- [Text to read]
3. Attract Insect Eating Birds

Birds such as Robins, Wrens, Honeyeaters, Pardalotes, Willy Wagtails, Thornbills, Flycatchers, Warblers and Treecreepers are primarily insect feeders and help to control pest problems, including aphids, scale, caterpillars and grasshoppers. To attract birds provide safe nesting sites, free from predators and with privacy. Dense plantings of native shrubs, in out-of-the-way corners of the garden will provide important nesting sites for smaller birds, and as a bonus, can be chosen to provide nectar to attract nectar feeding birds such as Honeyeaters. Including prickly shrubs gives added protection from cats.

Suitable shrubs include:
  • Grevillea species including Grevillea 'Ivanhoe', G. aspleniifolia, G. banksii, G. 'Boongala Spinebill', G. 'CoastalGlow', G. 'Honey Gem', G. hookeriana, G. 'Kay Williams', G. 'Moonlight'
  • Hakea species including Hakea gibbosa, H. salicifolia, H. corymbosa, H. sericea, H. teretifolia
  • Leptospermum species including Leptospermum polygalifolium, L. 'Cardwell', L. 'Copper Glow', L. petersonii
  • Melaleuca species including Melaleuca linariifolia, M. nodosa, M. styphelioides, M. squarrosa, M. brassii
In an urban landscape nesting sites for birds that require hollow trees are few and far between. It can take 150 years for a tree to develop a hollow large enough to house owls, parrots, gliders, possums and small insect eating bats. Provision of nesting boxes by urban residents can meet an urgent need, and help to maintain a rich diversity of wildlife. Small, insectivorous bats are nocturnal feeders, and play an important role in the control of night flying insects, including mosquitoes. Sugar Gliders mainly eat insects, such as leaf-eating beetles, moths, grasshoppers and caterpillars; they also feed on sap-suckers that excrete honeydew, such as scale.

- [Stored rows]
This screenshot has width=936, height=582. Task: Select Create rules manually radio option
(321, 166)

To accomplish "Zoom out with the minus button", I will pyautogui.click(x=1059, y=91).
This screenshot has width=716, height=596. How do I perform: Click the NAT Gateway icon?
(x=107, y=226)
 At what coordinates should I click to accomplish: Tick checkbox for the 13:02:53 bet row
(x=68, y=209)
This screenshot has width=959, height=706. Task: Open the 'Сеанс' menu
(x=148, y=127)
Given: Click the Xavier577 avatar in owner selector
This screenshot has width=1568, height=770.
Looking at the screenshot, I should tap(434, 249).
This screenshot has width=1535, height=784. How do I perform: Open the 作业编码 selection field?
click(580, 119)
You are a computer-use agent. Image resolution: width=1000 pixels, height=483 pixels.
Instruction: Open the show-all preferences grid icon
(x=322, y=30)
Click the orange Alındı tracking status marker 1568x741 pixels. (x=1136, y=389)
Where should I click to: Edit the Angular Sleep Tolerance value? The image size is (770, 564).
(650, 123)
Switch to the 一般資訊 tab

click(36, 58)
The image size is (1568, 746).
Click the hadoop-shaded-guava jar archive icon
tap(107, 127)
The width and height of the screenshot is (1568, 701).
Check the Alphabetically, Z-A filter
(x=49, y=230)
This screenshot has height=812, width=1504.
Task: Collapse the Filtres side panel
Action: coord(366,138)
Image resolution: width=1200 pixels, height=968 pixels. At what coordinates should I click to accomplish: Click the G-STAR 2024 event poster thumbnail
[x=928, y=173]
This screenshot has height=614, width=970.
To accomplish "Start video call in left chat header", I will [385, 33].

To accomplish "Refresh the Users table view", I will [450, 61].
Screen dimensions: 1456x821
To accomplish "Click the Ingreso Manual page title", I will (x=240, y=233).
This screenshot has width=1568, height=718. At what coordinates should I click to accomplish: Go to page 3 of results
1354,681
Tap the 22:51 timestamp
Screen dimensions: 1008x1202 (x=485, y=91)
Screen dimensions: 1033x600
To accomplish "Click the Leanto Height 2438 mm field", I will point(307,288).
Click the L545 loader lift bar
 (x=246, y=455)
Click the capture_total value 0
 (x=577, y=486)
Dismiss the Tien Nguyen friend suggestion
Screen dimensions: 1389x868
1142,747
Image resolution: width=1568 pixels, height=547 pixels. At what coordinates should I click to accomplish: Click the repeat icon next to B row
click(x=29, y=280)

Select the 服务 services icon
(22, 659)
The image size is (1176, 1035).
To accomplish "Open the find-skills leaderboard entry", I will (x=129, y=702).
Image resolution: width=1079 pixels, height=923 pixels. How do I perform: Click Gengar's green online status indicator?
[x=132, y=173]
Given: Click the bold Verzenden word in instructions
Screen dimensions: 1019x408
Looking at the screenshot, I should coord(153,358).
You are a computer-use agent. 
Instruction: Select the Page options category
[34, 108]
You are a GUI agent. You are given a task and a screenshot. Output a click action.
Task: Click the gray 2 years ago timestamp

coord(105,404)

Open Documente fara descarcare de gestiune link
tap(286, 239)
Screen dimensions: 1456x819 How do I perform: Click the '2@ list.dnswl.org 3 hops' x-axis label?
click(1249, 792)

- [Directions]
**1)** Please output the part of the passage on insect-eating birds that begins at the words "Birds such as Robins, Wrens, Honeyeaters, Pardalotes, Willy" and stops after "protection from cats.".
**2)** Translate this sentence from the passage on insect-eating birds into Spanish: "Including prickly shrubs gives added protection from cats."
**3)** According to the passage on insect-eating birds, why is it valuable for urban residents to provide nesting boxes?
The entries come from a separate source and are unrelated to the passage on insect-eating birds.

- [Answers for the tasks]
**1)**
Birds such as Robins, Wrens, Honeyeaters, Pardalotes, Willy Wagtails, Thornbills, Flycatchers, Warblers and Treecreepers are primarily insect feeders and help to control pest problems, including aphids, scale, caterpillars and grasshoppers. To attract birds provide safe nesting sites, free from predators and with privacy. Dense plantings of native shrubs, in out-of-the-way corners of the garden will provide important nesting sites for smaller birds, and as a bonus, can be chosen to provide nectar to attract nectar feeding birds such as Honeyeaters. Including prickly shrubs gives added protection from cats.

**2)** Incluir arbustos espinosos brinda protección adicional contra los gatos.

**3)** In urban areas, trees with hollows are few and far between, and a tree can take 150 years to form a hollow large enough for owls, parrots, gliders, possums and small insect-eating bats. Nesting boxes meet this urgent need and help maintain a rich diversity of wildlife.